[Entries for locating text and elements]
-- start --
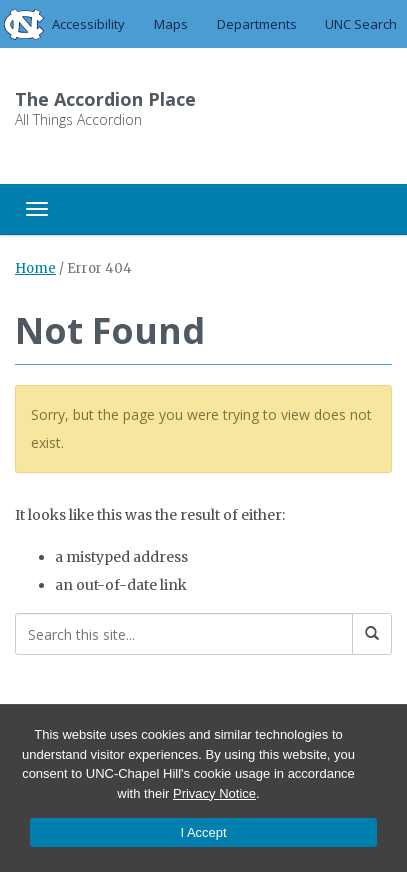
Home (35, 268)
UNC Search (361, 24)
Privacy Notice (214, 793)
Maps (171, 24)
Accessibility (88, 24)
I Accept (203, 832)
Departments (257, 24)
-- end --
SHORT EXERCISE.
Arrange every line of the listing above as a Markdown table with a Row column for the number and a Line column for the line itself. Skip blank lines and leave the pictures out.

TASK RESPONSE.
| Row | Line |
|---|---|
| 1 | Home (35, 268) |
| 2 | UNC Search (361, 24) |
| 3 | Privacy Notice (214, 793) |
| 4 | Maps (171, 24) |
| 5 | Accessibility (88, 24) |
| 6 | I Accept (203, 832) |
| 7 | Departments (257, 24) |